> **REQUIRED ACTION**:
Give the entries again, word for word.

┏━━

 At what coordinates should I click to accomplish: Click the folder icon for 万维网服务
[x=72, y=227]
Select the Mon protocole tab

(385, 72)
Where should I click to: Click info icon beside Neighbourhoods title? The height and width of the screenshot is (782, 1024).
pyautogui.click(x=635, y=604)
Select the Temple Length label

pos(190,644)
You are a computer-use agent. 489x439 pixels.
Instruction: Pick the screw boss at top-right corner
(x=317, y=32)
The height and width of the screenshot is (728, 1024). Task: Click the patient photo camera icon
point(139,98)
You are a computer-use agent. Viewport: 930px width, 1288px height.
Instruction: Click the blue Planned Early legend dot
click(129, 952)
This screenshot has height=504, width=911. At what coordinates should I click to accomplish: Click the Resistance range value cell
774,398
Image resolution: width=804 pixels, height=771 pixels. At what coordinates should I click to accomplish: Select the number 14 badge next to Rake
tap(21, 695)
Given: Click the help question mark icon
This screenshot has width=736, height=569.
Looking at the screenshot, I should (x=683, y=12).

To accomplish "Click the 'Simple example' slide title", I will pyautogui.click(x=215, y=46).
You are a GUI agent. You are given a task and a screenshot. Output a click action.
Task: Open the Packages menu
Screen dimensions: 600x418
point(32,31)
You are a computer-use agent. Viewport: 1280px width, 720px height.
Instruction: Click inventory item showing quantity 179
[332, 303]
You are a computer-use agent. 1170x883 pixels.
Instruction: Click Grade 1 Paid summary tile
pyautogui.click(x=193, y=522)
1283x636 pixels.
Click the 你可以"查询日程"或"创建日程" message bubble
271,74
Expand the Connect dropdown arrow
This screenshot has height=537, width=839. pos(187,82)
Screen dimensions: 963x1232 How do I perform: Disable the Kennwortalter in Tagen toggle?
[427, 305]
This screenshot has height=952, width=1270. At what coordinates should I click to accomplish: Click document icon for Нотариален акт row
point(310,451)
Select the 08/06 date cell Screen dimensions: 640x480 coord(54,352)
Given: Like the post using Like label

┗━━

> **TASK ANSWER**:
 At what coordinates should I click to accomplish: Click the folder icon for 万维网服务
[x=72, y=227]
Select the Mon protocole tab

(385, 72)
Where should I click to: Click info icon beside Neighbourhoods title? The height and width of the screenshot is (782, 1024).
pyautogui.click(x=635, y=604)
Select the Temple Length label

pos(190,644)
You are a computer-use agent. 489x439 pixels.
Instruction: Pick the screw boss at top-right corner
(x=317, y=32)
The height and width of the screenshot is (728, 1024). Task: Click the patient photo camera icon
point(139,98)
You are a computer-use agent. Viewport: 930px width, 1288px height.
Instruction: Click the blue Planned Early legend dot
click(129, 952)
This screenshot has height=504, width=911. At what coordinates should I click to accomplish: Click the Resistance range value cell
774,398
Image resolution: width=804 pixels, height=771 pixels. At what coordinates should I click to accomplish: Select the number 14 badge next to Rake
tap(21, 695)
Given: Click the help question mark icon
This screenshot has width=736, height=569.
Looking at the screenshot, I should (x=683, y=12).

To accomplish "Click the 'Simple example' slide title", I will pyautogui.click(x=215, y=46).
You are a GUI agent. You are given a task and a screenshot. Output a click action.
Task: Open the Packages menu
Screen dimensions: 600x418
point(32,31)
You are a computer-use agent. Viewport: 1280px width, 720px height.
Instruction: Click inventory item showing quantity 179
[332, 303]
You are a computer-use agent. 1170x883 pixels.
Instruction: Click Grade 1 Paid summary tile
pyautogui.click(x=193, y=522)
1283x636 pixels.
Click the 你可以"查询日程"或"创建日程" message bubble
271,74
Expand the Connect dropdown arrow
This screenshot has height=537, width=839. pos(187,82)
Screen dimensions: 963x1232 How do I perform: Disable the Kennwortalter in Tagen toggle?
[427, 305]
This screenshot has height=952, width=1270. At what coordinates should I click to accomplish: Click document icon for Нотариален акт row
point(310,451)
Select the 08/06 date cell Screen dimensions: 640x480 coord(54,352)
Given: Like the post using Like label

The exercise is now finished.